Publié le 04 juin 2011 par Camille Larbey | 
Rencontre fleuve avec l'auteur d'un super roman-docu sur le punk en RFA, publié aux éditions Allia.
Pour l’État civil ouest-allemand, ils se prénommaient Chrisitian, Uwe, Andreas, Ralf, Janie et Kurt. Mais dans la rue, ils étaient surnommés Blixa, Buter, Campino, Vacant, Janie et Pyrolator. Tous ont participé à la grande aventure punk en RFA, fin 70′s début 80′s. Leurs témoignages, comme ceux d’environs 75 autres ex-punks, ont été collectés par Jürgen Teipel (ex-punk aussi) dans Dilapide ta jeunesse, récemment traduit et paru aux éditions Allia.

“Roman-documentaire”, Dilapide ta jeunesse est une succession de bribes d’interviews formant ainsi une trame thématique et chronologique, reprenant le procédé popularisé par Legs McNeil et Gillian McCain dans Please Kill Me, pour sa part consacré au punk US. D’ailleurs, Jürgen Teipel ne nous cache pas s’être inspiré de cet ouvrage: “Au milieu des années 90, j’ai dû écrire un article pour le Berliner Zeitung sur un livre traitant du punk aux USA : Please Kill Me. J’étais fasciné car je pouvais immédiatement retrouver la force intrinsèque du punk. Et un jour, j’ai eu l’idée d’écrire un bouquin similaire sur l’histoire du punk en RFA. Je trouvais ça très intéressant, car chez nous le punk a eu une toute autre pertinence qu’à New York ou L.A. Chez nous, le climat social était très violent. En Allemagne, durant l’époque punk, il y avait encore beaucoup de vieux Nazis. Et nous, les jeunes, nous étions tous considérés comme des hippies. C’était ce mélange explosif de la fin des années 70 que je voulais tenter de représenter”.

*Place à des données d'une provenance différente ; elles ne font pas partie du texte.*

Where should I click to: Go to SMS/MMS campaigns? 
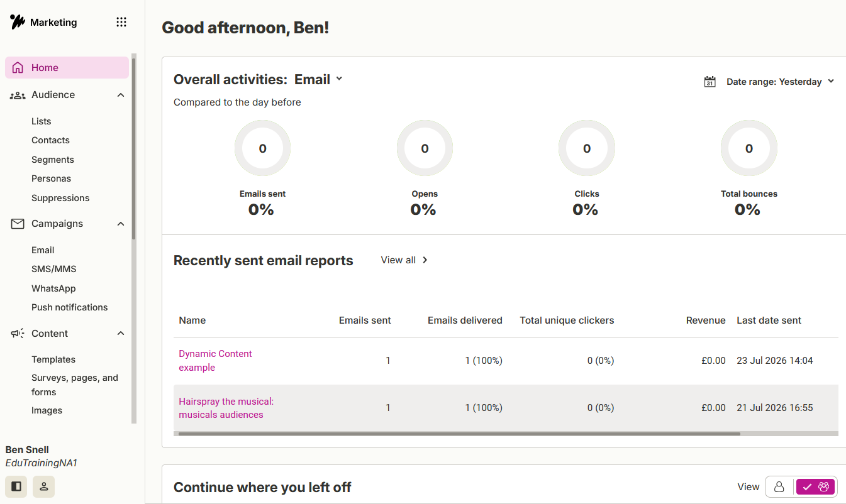point(54,269)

Pour bien comprendre l’histoire du mouvement punk allemand, il faut revenir quelques années en arrière. Après la Seconde Guerre Mondiale, l’Allemagne est en miettes, et son paysage culturel aussi. Il faut donc tout reconstruire. C’est ainsi que, dans les 60′s, toute une ribambelle de jeunes gens sérieux mais aventureux vont inventer leur musique, que quelques chroniqueurs musicaux baptiseront krautrock. Instruit, mais pas virtuose, le mouvement gagne vite de nombreux fans au delà du Rhin. Parmi eux, un certain Johnny Lyndon, qui revendique son amour pour Can tout en lançant sa propre révolution avec les Sex Pistols.

Retour à l’envoyeur, à Berlin-ouest, le 12 septembre 1977. Jäki Eldorado (photo), considéré comme peut être le tout premier punk allemand, assiste à un concert d’Iggy Pop. Pour une raison qui ne concerne que Jäki, celui-ci a une furieuse envie de lécher la jambe d’Iggy. Il s’exécute et un photographe immortalise l’instant. La photo devient célèbre. Le monde découvre un punk teuton, c’est l’An 0 du punk ouest-allemand.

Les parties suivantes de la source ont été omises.